Guanfacine, an alpha-adrenoceptor agonist, may exhibit distinct dose-related curves for efficacy and adverse effects in the step-2 therapy of essential hypertension. To determine the lowest clinically effective safe dose, 462 newly or previously diagnosed subjects were admitted to a 5-week prerandomization phase at 8 centers. Patients were weaned from any current antihypertensive drugs and placed on 25-mg chlorthalidone, daily, in the morning. At the end of the 5-week weaning period, 362 patients with seated diastolic blood pressures (BPs) between 95 and 114 mm Hg qualified for the 12-week postrandomization phase. Subjects were randomized to receive either an indistinguishable placebo or 0.5, 1, 2 or 3 mg of guanfacine. Chlorthalidone was changed to bedtime administration and taken with the study medications. Guanfacine was started at the lowest dose in all subjects and increased (if scheduled, according to the randomization code) to the next higher dose at biweekly intervals. Of the 362 randomized patients, 278 completed the study.

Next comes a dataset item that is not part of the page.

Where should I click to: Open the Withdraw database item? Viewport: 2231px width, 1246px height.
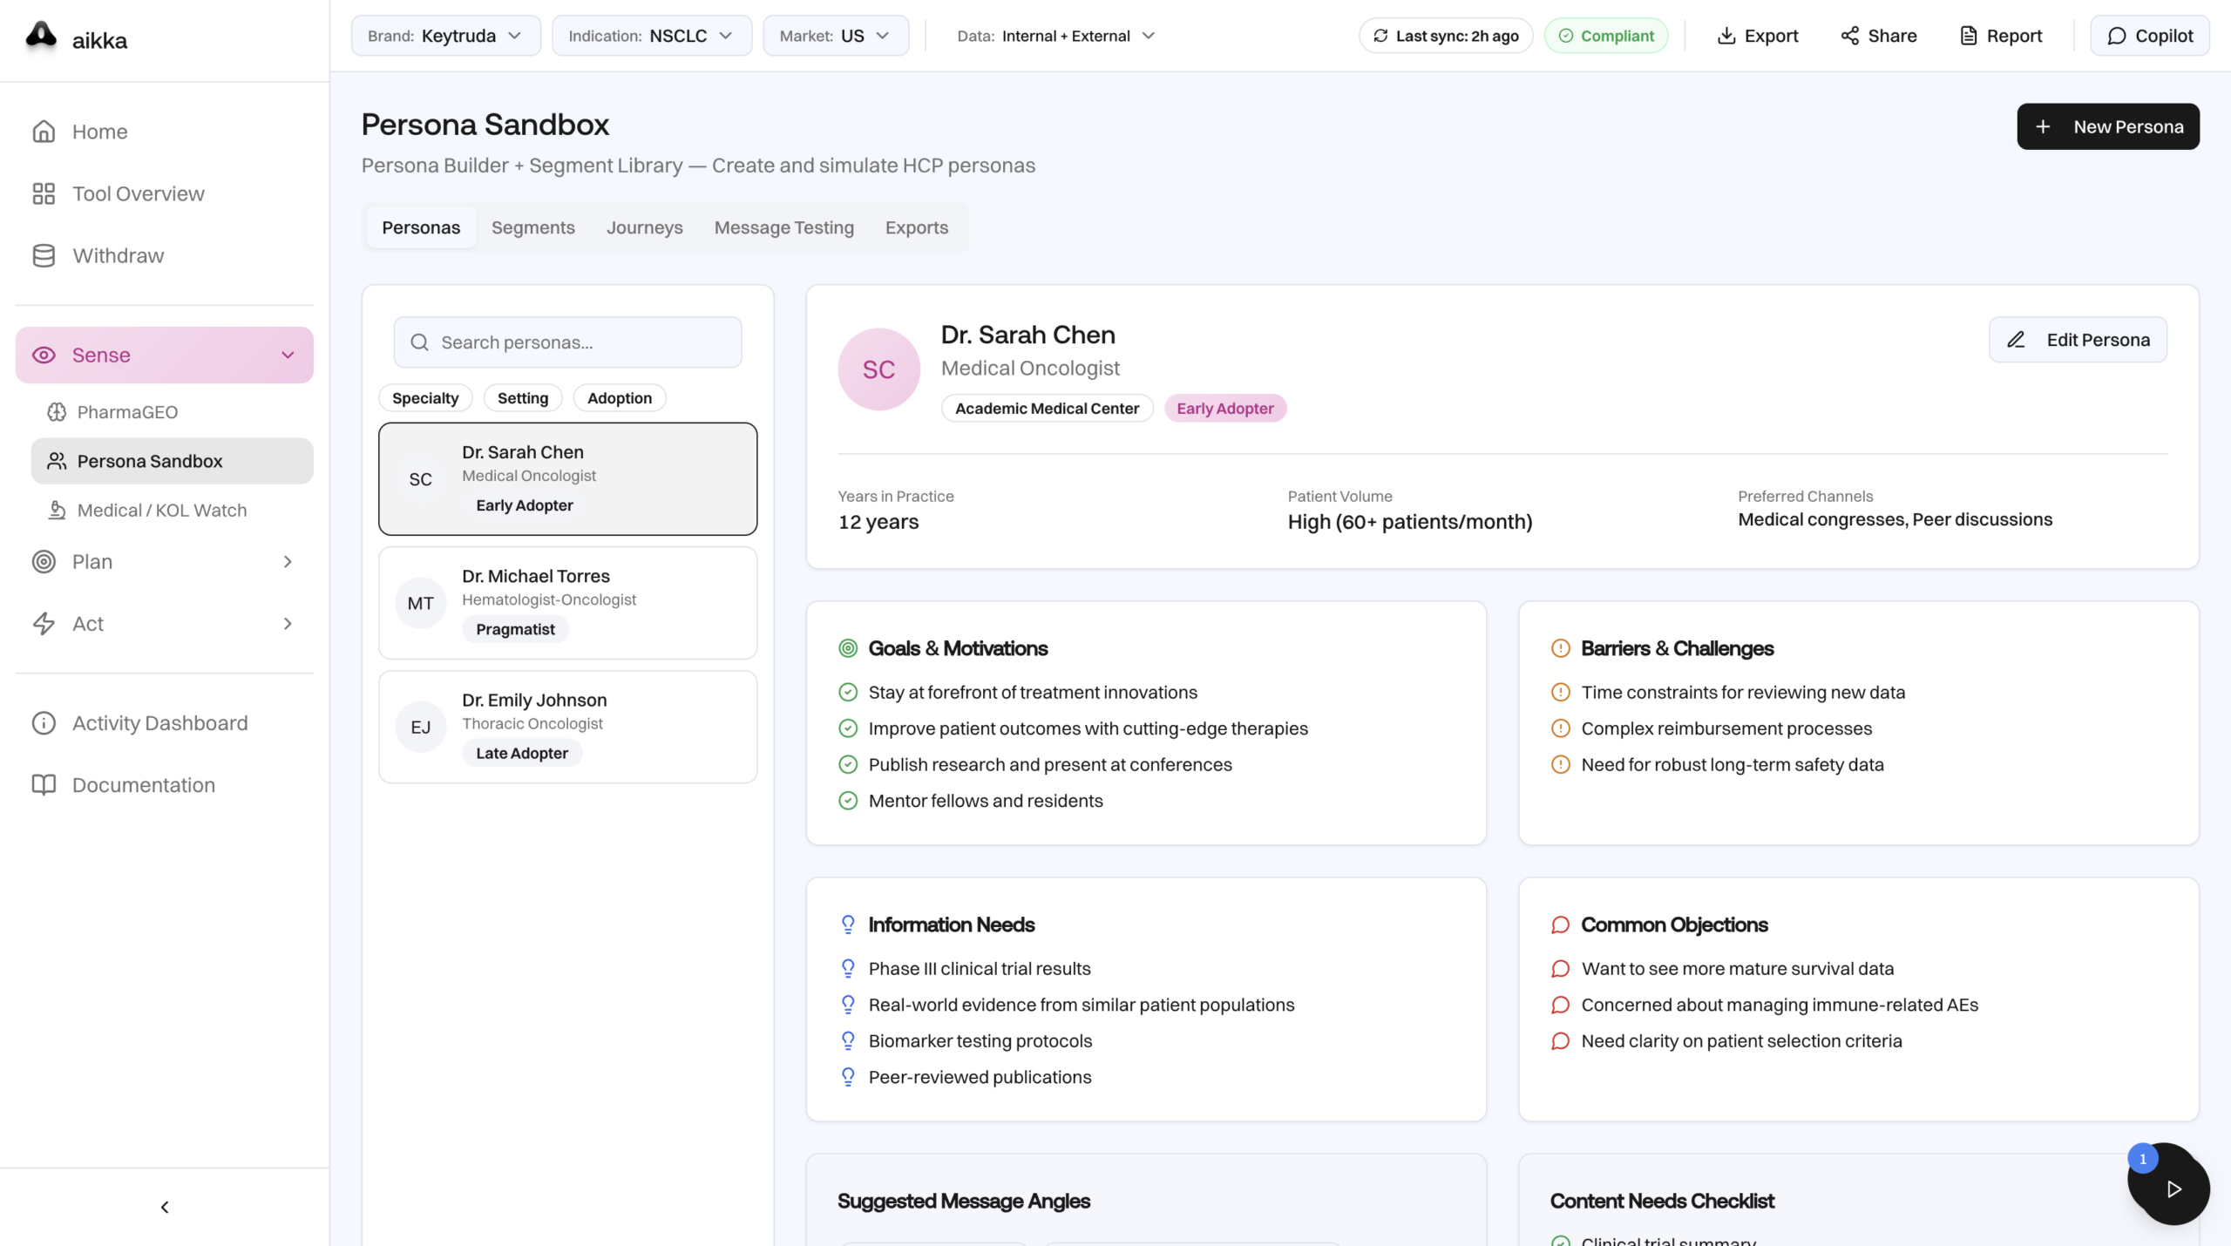click(x=118, y=255)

The 1-mg guanfacine dosage produced a 14/13 mm Hg decrease in BP (p less than 0.0125 compared with placebo). Doses of guanfacine at 2 and 3 mg/day were not more effective than the 1 mg/day dose; 0.5 mg/day was not better than placebo. There was an increase in the frequency of side effects possibly or probably associated with 2 and 3 mg/day guanfacine. Only 3.2% of the patients in the 1 mg/day group dropped out of the study because of side effects. We conclude that when added to a diuretic, 1 mg/day guanfacine at bedtime is the lowest safe and therapeutically effective dose.